▶ **Exercise prompt**
In the entries below, swap "panel" for "sidebar" and keep everything else the same. Leave the pictures out of your answer.

*** Stored records ***

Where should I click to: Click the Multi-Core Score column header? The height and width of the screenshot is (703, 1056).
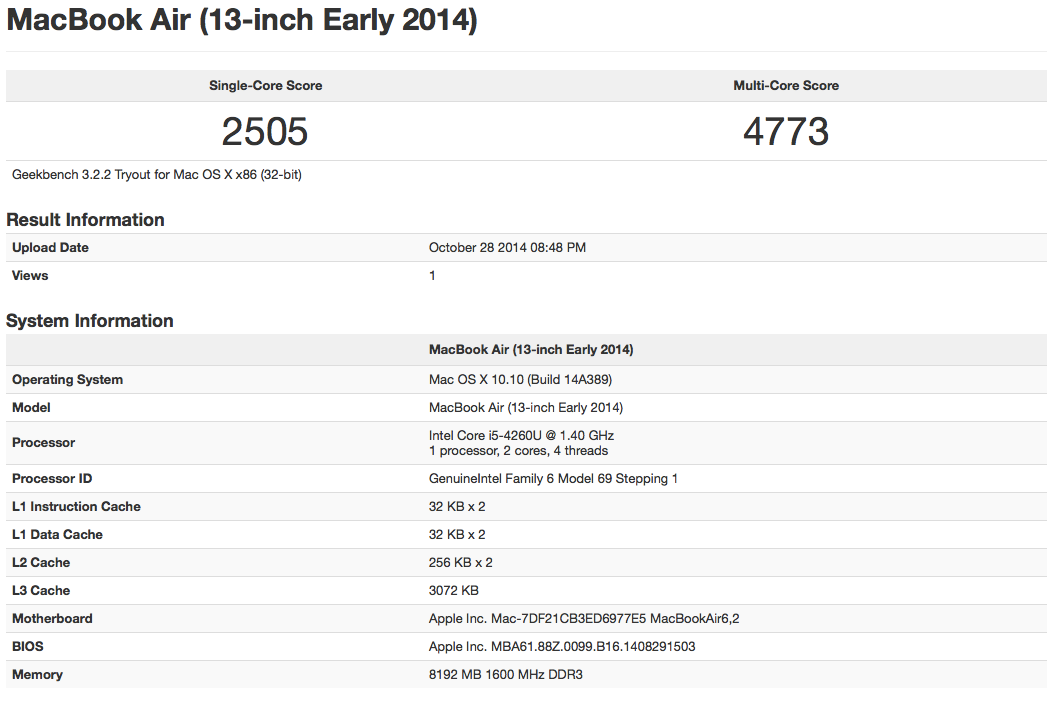pos(786,86)
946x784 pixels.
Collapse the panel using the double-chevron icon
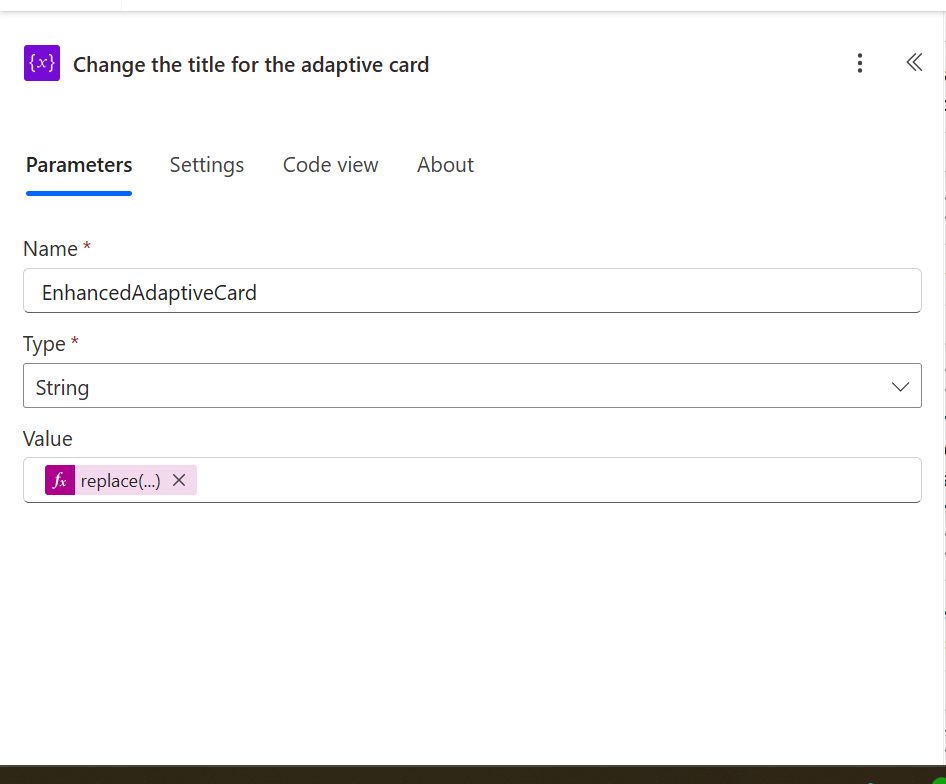(914, 62)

***

▶ **Worked answer**
Where should I click to: Click the Multi-Core Score column header? The height and width of the screenshot is (703, 1056).
pos(786,86)
946x784 pixels.
Collapse the sidebar using the double-chevron icon
(914, 62)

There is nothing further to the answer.